O presidente da Bolívia, Evo Morales, disse nesta sexta-feira, 24, que a nova Constituição do país deveria se livrar do Senado, controlado pela oposição, onde legisladores conservadores estão boicotando o Plenário como uma maneira de bloquear a agenda reformista da Casa. Senadores do partido de oposição, o Podemos, realizaram uma passeata esta semana para protestar contras as políticas de Evo, incluindo um abrangente projeto de lei de reforma agrária que daria ao governo o poder de tomar terras improdutivas e redistribuí-las aos mais pobres. Evo disse, em uma coletiva de imprensa, que a assembléia reunida para traçar um novo plano de governo deveria fechar o Senado e deixar as casas mais baixas do Congresso como uma simples e única Casa legisladora. "Aqueles que não defendem os pobres ou a maioria estão, geralmente, no Senado", disse Evo. "Por que precisamos de um Senado, onde há ainda uma concentração de neoliberais que boicotarão reformas?

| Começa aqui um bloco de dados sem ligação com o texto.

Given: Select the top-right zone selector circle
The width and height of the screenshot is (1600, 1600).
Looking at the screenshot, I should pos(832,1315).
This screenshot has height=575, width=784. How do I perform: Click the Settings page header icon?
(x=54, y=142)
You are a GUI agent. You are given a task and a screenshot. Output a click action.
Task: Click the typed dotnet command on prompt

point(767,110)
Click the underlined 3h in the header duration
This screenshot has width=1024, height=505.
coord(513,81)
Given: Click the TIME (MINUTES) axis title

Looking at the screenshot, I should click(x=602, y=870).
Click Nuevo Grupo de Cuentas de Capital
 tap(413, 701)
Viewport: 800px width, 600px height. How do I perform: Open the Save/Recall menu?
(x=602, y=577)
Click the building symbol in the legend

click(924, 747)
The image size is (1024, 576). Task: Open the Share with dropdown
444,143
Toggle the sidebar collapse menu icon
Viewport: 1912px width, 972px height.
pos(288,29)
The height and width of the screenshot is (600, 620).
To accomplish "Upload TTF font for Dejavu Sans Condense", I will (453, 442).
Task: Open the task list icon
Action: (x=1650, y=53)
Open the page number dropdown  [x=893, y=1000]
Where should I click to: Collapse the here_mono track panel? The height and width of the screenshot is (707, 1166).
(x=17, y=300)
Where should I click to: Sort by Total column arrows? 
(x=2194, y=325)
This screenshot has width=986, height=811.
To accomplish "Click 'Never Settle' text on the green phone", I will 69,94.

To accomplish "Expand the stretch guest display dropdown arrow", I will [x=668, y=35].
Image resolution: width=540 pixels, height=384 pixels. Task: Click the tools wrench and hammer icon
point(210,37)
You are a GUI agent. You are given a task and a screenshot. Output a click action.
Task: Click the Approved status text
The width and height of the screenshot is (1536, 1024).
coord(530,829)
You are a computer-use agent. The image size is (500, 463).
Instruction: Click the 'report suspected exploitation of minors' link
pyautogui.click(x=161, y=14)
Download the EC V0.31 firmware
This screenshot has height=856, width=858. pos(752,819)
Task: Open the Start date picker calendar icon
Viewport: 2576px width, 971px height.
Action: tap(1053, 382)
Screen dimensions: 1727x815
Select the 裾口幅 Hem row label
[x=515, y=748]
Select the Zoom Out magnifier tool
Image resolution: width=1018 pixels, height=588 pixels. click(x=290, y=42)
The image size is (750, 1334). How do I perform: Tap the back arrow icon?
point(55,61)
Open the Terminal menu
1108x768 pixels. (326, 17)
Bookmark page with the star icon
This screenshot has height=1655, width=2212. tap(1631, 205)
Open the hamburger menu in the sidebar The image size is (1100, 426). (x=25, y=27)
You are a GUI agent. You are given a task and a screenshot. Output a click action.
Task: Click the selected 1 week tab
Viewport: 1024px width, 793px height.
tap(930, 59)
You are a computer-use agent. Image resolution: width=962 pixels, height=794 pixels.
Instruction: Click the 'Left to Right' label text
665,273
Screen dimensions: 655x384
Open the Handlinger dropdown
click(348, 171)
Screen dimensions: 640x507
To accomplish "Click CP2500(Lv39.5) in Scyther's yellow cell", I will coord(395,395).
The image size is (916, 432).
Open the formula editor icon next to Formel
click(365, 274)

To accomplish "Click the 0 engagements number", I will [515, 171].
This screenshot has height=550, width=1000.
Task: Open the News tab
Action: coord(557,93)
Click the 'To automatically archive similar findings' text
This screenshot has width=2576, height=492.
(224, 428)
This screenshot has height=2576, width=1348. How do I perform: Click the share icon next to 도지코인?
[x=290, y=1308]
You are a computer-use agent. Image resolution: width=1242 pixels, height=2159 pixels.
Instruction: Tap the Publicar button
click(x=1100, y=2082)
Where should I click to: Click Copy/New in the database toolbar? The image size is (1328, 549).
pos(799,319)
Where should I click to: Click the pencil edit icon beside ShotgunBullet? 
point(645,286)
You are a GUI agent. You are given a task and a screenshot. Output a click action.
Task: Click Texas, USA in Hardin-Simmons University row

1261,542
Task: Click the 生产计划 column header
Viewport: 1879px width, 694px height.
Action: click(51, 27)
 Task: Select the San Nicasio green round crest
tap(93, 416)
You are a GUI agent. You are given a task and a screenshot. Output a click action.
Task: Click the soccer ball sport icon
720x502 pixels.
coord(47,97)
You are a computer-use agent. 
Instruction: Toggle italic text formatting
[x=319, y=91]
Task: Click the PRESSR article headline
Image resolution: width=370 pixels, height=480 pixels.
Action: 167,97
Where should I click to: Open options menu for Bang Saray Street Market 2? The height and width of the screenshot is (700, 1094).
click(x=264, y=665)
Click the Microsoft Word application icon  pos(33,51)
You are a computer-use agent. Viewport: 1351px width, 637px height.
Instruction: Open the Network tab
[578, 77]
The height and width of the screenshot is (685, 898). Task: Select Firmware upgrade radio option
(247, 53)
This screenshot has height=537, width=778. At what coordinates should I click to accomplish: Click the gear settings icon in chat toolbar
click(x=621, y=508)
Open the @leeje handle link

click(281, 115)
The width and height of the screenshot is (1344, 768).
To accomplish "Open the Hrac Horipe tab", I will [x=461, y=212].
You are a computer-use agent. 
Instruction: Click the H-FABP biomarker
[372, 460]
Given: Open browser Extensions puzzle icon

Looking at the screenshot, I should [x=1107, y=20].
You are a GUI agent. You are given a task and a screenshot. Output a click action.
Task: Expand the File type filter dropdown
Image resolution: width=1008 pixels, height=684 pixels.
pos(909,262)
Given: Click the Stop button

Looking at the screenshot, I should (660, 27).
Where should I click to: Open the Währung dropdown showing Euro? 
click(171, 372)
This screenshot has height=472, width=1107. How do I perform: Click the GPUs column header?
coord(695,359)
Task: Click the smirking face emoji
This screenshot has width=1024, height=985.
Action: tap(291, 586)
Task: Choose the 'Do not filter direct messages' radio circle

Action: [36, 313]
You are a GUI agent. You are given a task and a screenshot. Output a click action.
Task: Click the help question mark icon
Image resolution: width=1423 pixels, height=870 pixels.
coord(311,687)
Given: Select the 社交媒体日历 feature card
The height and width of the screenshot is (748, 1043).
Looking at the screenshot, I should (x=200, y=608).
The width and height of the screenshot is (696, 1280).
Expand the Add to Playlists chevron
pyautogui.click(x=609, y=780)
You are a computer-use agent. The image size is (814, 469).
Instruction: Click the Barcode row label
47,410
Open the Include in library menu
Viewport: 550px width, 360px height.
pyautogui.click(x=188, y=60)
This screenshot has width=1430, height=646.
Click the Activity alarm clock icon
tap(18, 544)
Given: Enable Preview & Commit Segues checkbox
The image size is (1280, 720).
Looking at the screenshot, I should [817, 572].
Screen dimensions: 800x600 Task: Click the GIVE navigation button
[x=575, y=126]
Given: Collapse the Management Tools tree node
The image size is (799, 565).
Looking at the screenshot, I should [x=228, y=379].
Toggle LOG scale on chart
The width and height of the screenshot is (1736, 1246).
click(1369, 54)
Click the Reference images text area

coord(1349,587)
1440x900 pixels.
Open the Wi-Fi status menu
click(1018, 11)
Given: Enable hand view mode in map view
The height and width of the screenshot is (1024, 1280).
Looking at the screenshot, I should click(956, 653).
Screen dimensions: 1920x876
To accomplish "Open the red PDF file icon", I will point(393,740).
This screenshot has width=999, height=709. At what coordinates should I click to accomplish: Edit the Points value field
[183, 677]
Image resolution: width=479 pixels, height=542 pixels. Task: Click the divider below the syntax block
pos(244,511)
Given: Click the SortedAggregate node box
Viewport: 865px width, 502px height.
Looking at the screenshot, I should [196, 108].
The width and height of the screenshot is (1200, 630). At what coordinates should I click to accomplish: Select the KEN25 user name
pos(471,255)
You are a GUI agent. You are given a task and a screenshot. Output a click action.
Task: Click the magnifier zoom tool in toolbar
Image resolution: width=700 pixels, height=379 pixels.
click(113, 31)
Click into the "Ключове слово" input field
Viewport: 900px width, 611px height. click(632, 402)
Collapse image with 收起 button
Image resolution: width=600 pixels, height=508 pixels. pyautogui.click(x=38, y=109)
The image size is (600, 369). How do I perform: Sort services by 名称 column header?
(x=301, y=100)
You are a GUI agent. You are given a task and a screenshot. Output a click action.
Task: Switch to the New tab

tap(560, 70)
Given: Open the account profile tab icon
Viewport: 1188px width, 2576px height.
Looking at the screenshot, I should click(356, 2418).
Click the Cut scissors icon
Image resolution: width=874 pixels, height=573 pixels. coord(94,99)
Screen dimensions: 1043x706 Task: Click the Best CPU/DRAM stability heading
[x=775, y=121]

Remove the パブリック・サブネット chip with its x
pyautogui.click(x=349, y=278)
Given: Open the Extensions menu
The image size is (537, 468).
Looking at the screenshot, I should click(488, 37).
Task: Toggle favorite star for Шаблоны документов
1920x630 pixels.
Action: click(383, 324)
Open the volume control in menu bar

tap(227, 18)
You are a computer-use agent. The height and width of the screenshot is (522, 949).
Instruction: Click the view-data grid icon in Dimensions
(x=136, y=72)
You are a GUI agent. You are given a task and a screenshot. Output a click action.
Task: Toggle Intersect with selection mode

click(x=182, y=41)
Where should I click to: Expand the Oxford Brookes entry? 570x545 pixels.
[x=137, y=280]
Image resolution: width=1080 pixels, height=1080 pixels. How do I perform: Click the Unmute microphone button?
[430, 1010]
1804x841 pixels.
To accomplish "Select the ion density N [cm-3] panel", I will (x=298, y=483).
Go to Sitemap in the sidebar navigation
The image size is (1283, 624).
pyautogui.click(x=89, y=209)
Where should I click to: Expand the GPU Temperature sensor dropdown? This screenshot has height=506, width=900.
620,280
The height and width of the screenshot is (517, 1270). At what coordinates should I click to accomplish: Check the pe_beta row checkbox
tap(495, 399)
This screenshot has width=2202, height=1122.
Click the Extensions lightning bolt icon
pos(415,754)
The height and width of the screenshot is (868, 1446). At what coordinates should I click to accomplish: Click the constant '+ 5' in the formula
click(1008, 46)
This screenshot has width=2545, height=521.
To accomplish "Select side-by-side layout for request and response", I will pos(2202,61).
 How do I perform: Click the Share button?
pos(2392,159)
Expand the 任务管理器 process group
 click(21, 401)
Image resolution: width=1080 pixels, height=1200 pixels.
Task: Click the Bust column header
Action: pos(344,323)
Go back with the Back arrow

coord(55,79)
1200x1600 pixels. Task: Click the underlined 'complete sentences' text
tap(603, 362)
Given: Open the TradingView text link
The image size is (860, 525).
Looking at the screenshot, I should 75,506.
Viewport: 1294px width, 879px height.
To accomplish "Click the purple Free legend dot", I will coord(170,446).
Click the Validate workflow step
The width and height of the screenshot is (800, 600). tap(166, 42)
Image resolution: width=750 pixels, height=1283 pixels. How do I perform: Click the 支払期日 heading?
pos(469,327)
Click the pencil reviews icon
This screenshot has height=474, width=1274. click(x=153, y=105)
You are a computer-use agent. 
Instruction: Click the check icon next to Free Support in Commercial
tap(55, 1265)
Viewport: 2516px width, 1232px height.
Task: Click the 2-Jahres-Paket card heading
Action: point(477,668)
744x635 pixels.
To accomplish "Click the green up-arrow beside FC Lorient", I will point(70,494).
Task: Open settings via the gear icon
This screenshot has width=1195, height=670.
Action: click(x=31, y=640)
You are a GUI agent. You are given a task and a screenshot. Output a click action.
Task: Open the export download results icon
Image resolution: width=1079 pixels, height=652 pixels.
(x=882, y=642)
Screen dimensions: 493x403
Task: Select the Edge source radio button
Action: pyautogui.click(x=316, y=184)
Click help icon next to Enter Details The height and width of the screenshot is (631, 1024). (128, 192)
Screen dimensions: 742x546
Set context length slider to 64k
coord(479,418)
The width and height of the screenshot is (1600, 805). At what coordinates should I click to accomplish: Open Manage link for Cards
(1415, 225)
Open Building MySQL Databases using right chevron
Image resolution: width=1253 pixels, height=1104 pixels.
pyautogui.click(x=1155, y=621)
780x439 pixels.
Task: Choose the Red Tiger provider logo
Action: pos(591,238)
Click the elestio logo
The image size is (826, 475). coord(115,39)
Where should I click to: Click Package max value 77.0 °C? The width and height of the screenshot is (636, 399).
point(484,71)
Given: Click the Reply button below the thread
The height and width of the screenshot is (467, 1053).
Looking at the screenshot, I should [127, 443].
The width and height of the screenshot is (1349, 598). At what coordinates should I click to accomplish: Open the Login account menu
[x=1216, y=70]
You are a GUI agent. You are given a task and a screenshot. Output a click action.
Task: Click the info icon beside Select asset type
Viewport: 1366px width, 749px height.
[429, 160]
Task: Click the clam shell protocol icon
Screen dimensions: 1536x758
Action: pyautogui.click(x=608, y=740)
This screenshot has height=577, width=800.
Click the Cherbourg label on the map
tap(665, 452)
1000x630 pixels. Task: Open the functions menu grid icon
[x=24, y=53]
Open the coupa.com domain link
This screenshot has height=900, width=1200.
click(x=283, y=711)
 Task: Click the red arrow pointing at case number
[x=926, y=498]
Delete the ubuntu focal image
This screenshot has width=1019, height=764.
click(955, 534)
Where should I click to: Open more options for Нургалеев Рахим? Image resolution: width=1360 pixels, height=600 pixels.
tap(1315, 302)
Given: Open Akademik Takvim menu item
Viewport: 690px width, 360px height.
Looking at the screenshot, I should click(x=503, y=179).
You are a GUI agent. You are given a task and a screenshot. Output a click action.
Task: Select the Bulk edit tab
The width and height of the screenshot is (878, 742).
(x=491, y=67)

Este é o melhor argumento para que a nova Bolívia que procuramos tenha uma única Casa". A Assembléia Constituinte da Bolívia tem até agosto do ano que vem para completar um plano da nova Constituição, que será, então, levado a referendo para a população. O Movimento para o Socialismo (MAS), partido de Evo, sustenta uma sutil maioria dos 255 assentos da assembléia e recentemente votou, em benefício próprio, emenda que poder à legenda sobre os procedimentos do órgão, um movimento que ajudou ao boicote no Senado. Entretanto, o documento final deve ainda ser aprovado por dois terços da assembléia, dando ao Podemos e outros partidos de oposição uma chance de bloquear as reformas de Evo. O vice-presidente Alvaro Garcia Linera encontrou-se esta semana com senadores da oposição para negociar o fim do impasse, mas as conversas ainda não produziram compromissos de ambos os lados. Evo, ex-líder cocaleiro, foi eleito em dezembro como o primeiro presidente indígena da Bolívia e tem nacionalizado os recursos energéticos do país como parte de seu esforço para redistribuir as riquezas do país mais pobre da América do Sul.